Re: WIP/PoC for parallel backup

From: Robert Haas <robertmhaas(at)gmail(dot)com>
To: Asif Rehman <asifr(dot)rehman(at)gmail(dot)com>
Cc: Kashif Zeeshan <kashif(dot)zeeshan(at)enterprisedb(dot)com>, Rajkumar Raghuwanshi <rajkumar(dot)raghuwanshi(at)enterprisedb(dot)com>, Jeevan Chalke <jeevan(dot)chalke(at)enterprisedb(dot)com>, PostgreSQL Hackers <pgsql-hackers(at)postgresql(dot)org>
Subject: Re: WIP/PoC for parallel backup
Date: 2020-04-14 20:49:04
Message-ID: CA+TgmoZ81uKVCE3vFxP1EVwbLBUL9hSU_byg5F2-L1eVXajoYw@mail.gmail.com
Views: Raw Message | Whole Thread | Download mbox | Resend email
Thread:
Lists: pgsql-hackers

On Tue, Apr 14, 2020 at 10:37 AM Asif Rehman <asifr(dot)rehman(at)gmail(dot)com> wrote:
> I forgot to make a check for no-manifest.

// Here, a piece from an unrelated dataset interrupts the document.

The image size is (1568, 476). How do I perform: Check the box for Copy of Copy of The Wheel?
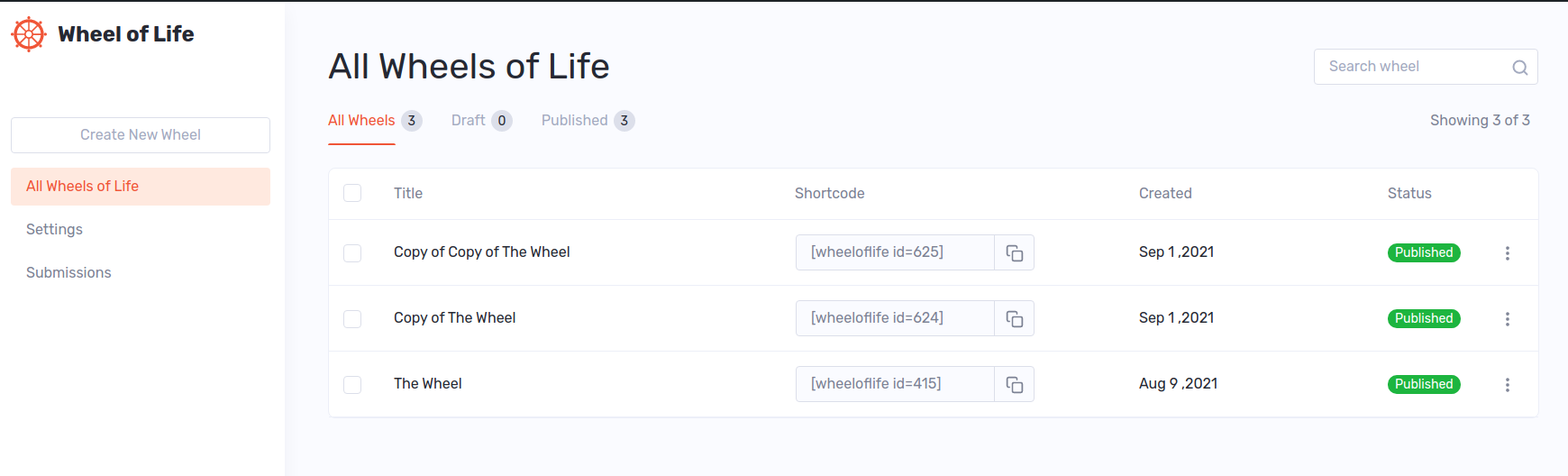click(352, 253)

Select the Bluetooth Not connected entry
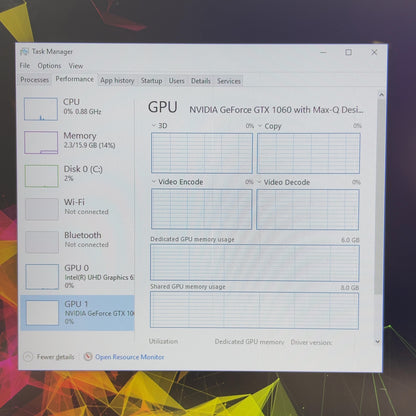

Fixed. Attached is the updated patch.

+typedef struct
+{
...
+} BackupFile;
+
+typedef struct
+{
...
+} BackupState;

These structures need comments.

+list_wal_files_opt_list:
+ SCONST SCONST
{
- $$ = makeDefElem("manifest_checksums",
-
(Node *)makeString($2), -1);
+ $$ = list_make2(
+ makeDefElem("start_wal_location",
+ (Node *)makeString($2), -1),
+ makeDefElem("end_wal_location",
+ (Node *)makeString($2), -1));
+
}

This seems like an unnecessarily complicated parse representation. The
DefElems seem to be completely unnecessary here.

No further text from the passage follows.